The research team from the University of Queensland’s School of Medicine and Dentistry in Brisbane said the fish therapy method was effective at treating symptoms of a cold and flu-type illness, but the research is still in its infancy.
“Our aim is to understand the efficacy of the fish-based therapy and how it can be used as a treatment option for the prevention and treatment of colds, flu and other flu-related infections,” Professor Simon Rees said.
“We’re now in the early stages of developing a trial using a combination of fish and human immune cells, and we are keen to understand how the treatment will affect the human immune system and how the immune system responds to fish.”
The research found that the fish oil was effective for treating symptoms, but it was not the only type of treatment.
The fish oil also prevented the body from releasing an inflammatory cytokine called interleukin-12 (IL-12) which can trigger inflammation in the body.
“The fish therapy weigama was also shown to reduce the release of interleucin-8 and interleu-12 and to inhibit the production of IL-8,” Professor Rees explained.
“These are important markers of inflammation and the immune response, so they are important biomarkers of the impact of a treatment on inflammation.”
The study was published in the journal Infectious Diseases.
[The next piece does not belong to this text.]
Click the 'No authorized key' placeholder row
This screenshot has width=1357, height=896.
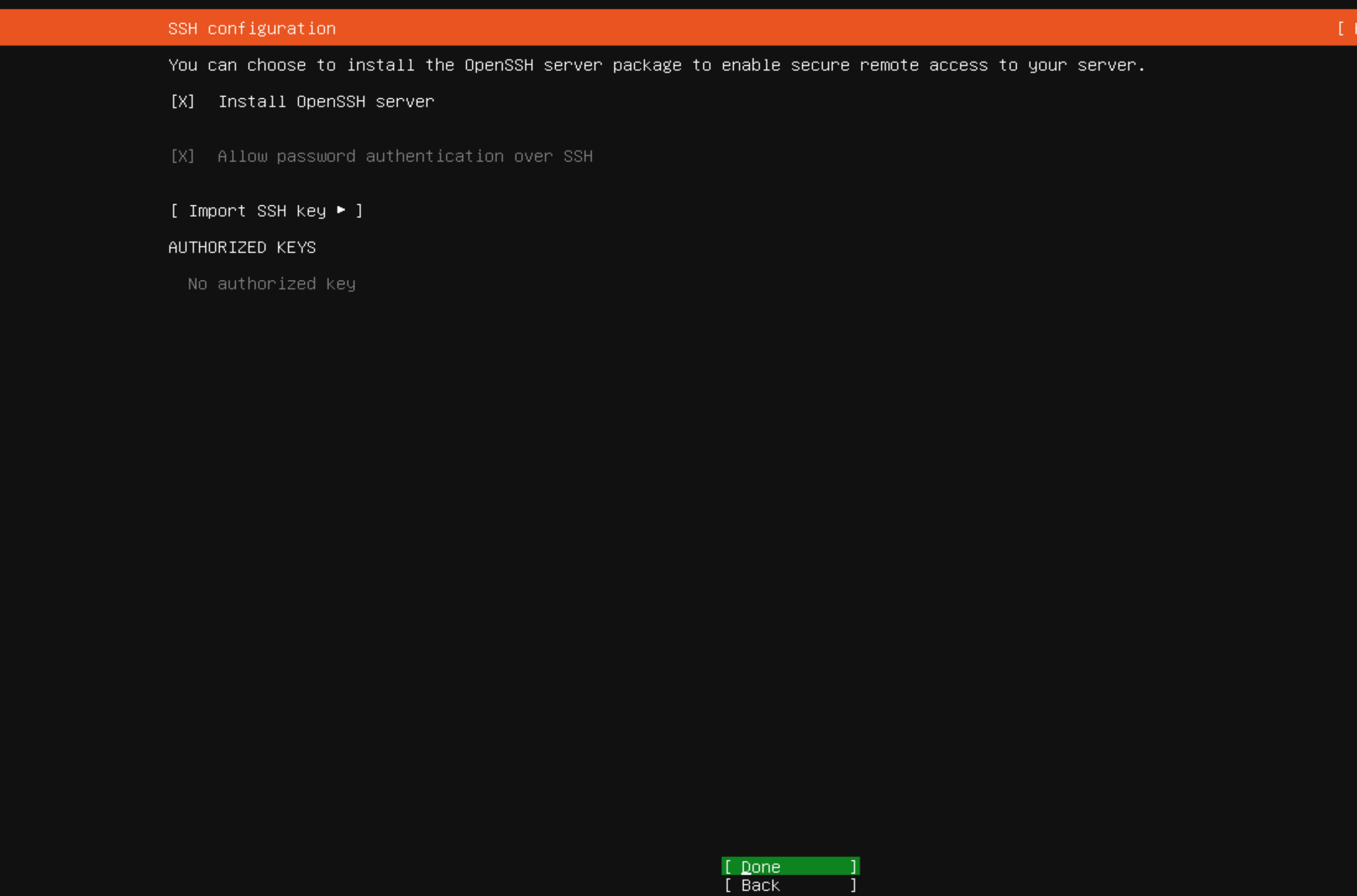click(x=271, y=284)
The study also found that people who received fish oil had less chance of developing other symptoms, including asthma and heart disease.
“One of the things that we found is that people with asthma who had fish oil as part of their therapy, and people with other immune system disorders, did not show these other adverse events,” Professor Rebecca O’Connell said.
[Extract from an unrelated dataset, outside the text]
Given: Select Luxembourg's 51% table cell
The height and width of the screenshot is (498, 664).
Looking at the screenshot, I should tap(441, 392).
Professor Rees was a senior lecturer in the School of Public Health and Clinical Medicine at the University, where the research was funded by the Health Research Council of Queensland.
“It’s really important that we can develop effective treatment options for the many different forms of illness that can occur in the community,” he said.
“We are looking at all of these different factors to help develop a better treatment strategy.”